Dec. 6, 1963: Concord Alderman Eugene C. Struckhoff urges that the city lead the battle against a Boston & Maine Railroad plan to end passenger service to New Hampshire.
Dec. 6, 1999: The Concord School Board agrees to increase the salaries of permanent substitute teachers and hire two more for the middle school and high school to share. School officials say that because of the strong economy they’ve had to scramble on occasion to find coverage.
Dec. 7, 1790: The Concord Herald reports: “No Boston post is arrived; all news we believe is frozen up by the cold weather; we have not even a report with which we can serve up a paragraph for our news-hungry customers.”
Dec. 7, 1941: While dining with U.S. ambassador John G. Winant of Concord, Winston Churchill learns of the Japanese attack on Pearl Harbor. The silver lining for Churchill: The United States will at last enter the war.
Dec. 7, 1965: Concord’s new Douglas N. Everett Ice Arena on Loudon Road is dedicated. The opening event: a hockey game between Dartmouth and UNH.

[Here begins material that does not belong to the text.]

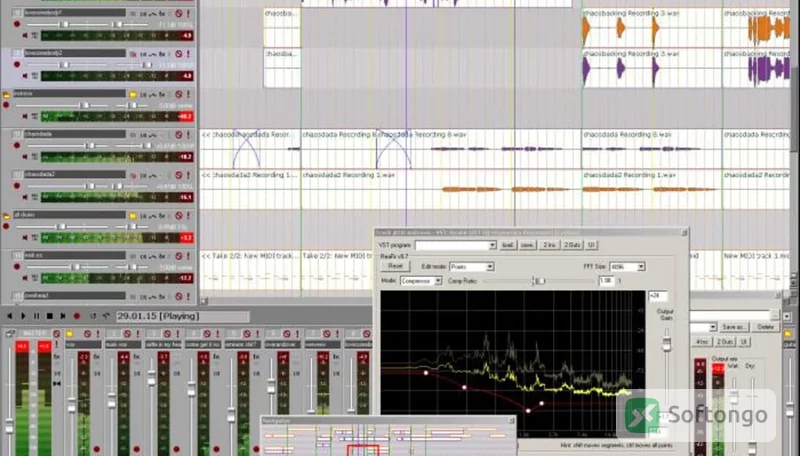
Task: Click the 29.01.15 [Playing] time display field
Action: 183,316
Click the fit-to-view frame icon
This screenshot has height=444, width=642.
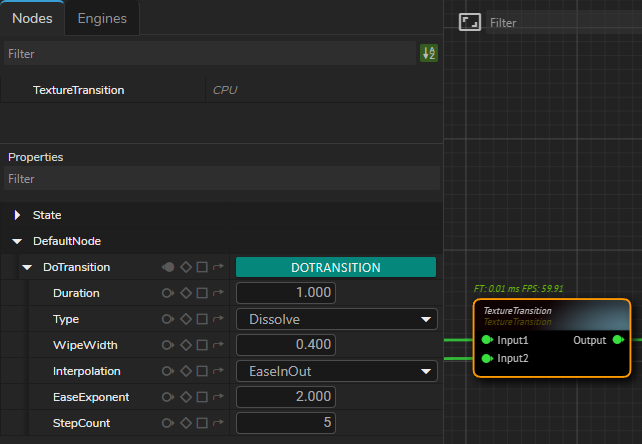tap(470, 22)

Dec. 7, 1999: On the anniversary of the Japanese attack at Pearl Harbor, presidential candidate John McCain warns a Concord audience that the U.S. military is not sufficiently prepared. “The fault lies not with those who serve, nor with their uniformed leadership,” McCain says. “It rests with political leaders on both sides of the aisle.”
Dec. 7, 2002: The Monitor reports that the public will get access to thousands of pages of church personnel records if the Roman Catholic Diocese of Manchester agrees to settle the state’s criminal investigation. The attorney general’s office has been investigating whether the church failed to protect children from abusive priests.
Dec. 8, 1979: Concord City Manager Jim Smith rescinds the fire department’s ban on live Christmas trees in public buildings.
Dec. 8, 1998: The federal government holds a hearing in Concord to discuss removing the peregrine falcon from the nation’s endangered species list. The raptor has made a remarkable comeback in New Hampshire, which boasts 12 nesting pairs.
Dec. 9, 1979: Concord School Superintendent Calvin Cleveland says a group of Gideons will not be allowed to distribute Bibles in the schools, saying it would open the “floodgate” to all religions.